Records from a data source
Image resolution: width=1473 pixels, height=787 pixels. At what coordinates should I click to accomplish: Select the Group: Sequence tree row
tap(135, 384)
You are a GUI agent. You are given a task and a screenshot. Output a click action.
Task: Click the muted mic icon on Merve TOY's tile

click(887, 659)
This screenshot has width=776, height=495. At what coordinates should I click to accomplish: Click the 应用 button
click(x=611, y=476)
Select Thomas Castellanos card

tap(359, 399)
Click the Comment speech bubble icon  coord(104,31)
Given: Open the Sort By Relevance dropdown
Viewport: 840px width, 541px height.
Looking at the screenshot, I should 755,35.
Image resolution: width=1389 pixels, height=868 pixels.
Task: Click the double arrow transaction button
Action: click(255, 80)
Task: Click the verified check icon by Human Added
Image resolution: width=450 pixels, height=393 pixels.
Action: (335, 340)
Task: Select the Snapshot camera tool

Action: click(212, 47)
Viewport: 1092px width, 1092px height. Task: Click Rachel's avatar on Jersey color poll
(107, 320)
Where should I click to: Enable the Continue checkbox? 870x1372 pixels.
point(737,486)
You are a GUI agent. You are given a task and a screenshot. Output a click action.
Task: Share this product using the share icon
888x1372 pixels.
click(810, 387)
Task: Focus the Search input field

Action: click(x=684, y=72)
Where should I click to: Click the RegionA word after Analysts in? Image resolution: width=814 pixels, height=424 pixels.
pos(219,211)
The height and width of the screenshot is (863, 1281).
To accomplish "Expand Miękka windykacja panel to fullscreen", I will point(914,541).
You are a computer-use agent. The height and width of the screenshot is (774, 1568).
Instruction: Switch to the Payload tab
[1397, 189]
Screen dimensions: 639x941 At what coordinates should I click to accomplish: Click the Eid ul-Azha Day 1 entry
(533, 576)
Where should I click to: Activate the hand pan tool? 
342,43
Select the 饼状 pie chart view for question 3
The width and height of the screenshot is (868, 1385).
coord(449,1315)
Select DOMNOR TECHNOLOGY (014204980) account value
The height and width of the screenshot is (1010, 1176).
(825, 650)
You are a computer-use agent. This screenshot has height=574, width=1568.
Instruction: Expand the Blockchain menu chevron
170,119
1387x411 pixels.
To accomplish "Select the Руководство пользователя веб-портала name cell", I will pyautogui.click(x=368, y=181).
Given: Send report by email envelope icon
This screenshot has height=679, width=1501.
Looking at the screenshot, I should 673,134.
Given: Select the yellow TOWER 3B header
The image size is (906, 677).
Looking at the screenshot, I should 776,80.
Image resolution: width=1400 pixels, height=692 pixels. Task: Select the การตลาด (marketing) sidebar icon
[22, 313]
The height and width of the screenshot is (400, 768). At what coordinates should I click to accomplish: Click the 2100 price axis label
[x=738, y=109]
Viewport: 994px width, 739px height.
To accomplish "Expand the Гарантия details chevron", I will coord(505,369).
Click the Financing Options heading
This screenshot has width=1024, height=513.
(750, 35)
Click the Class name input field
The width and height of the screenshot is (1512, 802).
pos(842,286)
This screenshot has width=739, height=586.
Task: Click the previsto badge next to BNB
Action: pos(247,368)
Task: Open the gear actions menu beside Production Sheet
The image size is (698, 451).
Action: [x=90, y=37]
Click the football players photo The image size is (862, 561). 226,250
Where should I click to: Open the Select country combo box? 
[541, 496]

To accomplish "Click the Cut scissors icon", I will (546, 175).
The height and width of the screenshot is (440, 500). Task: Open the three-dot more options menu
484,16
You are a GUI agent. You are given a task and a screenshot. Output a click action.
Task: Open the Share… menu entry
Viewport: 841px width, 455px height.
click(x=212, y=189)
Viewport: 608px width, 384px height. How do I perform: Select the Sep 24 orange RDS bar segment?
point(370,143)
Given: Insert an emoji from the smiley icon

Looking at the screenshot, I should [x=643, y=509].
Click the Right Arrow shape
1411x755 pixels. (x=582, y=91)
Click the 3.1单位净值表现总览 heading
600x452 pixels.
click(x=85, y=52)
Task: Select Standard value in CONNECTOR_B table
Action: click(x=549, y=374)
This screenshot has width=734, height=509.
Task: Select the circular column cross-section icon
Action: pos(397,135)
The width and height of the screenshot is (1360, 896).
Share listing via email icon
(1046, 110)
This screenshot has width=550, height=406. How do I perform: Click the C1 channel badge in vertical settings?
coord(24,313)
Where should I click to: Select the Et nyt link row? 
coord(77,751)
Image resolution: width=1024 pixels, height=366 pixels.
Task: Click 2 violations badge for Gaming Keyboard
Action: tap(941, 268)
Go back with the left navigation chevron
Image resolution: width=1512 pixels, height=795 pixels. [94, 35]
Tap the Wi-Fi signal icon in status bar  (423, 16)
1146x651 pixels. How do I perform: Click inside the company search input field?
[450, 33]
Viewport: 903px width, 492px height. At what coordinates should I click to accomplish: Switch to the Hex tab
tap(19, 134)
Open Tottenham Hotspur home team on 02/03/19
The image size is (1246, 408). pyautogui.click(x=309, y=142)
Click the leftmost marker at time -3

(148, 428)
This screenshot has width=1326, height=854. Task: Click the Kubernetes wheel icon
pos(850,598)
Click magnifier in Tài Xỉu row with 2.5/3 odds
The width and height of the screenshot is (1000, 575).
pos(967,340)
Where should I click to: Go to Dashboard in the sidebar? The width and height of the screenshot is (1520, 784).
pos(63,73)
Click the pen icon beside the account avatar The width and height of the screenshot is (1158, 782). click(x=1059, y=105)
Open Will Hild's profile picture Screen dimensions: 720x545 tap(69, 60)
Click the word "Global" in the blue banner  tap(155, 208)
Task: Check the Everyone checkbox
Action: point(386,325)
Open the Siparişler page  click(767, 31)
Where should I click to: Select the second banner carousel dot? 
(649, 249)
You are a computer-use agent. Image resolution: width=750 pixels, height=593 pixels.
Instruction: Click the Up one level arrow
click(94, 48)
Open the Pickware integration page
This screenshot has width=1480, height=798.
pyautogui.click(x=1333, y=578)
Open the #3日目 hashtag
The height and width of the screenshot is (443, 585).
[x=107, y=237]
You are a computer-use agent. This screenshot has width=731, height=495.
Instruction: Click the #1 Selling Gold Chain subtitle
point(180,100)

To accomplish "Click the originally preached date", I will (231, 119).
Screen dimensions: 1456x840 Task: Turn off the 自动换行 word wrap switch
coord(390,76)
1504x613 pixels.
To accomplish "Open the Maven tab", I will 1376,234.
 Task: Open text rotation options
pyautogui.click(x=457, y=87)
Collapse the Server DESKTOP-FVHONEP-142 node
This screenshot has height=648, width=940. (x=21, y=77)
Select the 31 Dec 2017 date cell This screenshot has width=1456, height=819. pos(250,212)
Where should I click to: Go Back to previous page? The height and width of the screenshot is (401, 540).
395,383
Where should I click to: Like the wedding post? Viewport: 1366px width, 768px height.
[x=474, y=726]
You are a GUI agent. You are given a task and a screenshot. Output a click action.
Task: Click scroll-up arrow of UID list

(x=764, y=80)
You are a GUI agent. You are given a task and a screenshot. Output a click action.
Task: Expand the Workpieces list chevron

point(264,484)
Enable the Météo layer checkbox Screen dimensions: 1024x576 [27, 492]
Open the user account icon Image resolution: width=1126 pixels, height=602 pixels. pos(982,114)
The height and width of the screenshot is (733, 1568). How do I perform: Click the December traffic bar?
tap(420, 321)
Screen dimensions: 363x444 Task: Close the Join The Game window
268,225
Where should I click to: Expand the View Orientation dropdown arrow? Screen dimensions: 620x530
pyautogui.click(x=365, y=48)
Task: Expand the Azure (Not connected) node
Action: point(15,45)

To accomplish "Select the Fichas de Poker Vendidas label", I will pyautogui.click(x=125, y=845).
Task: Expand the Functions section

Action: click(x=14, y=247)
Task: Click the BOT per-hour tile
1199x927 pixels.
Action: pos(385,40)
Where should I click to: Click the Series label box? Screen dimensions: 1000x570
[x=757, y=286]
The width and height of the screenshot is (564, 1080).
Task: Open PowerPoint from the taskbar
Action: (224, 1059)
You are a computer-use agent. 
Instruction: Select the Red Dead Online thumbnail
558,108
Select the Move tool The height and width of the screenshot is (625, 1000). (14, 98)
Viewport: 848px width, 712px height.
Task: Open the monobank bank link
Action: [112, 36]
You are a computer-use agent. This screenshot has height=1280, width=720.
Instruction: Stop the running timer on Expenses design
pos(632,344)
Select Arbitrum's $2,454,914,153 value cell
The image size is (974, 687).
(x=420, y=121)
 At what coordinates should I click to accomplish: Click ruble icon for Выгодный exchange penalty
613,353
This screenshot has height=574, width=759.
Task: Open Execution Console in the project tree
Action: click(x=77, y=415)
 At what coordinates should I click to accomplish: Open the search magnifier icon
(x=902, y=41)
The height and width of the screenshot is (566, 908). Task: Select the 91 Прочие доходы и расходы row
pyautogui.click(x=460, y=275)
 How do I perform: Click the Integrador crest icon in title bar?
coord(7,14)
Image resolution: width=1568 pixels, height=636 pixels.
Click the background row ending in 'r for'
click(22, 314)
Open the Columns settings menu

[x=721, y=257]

**Required action:** Look over the data above and show each line that contains "beside".

**Expected answer:**
Task: Open the gear actions menu beside Production Sheet
Click the pen icon beside the account avatar The width and height of the screenshot is (1158, 782). click(x=1059, y=105)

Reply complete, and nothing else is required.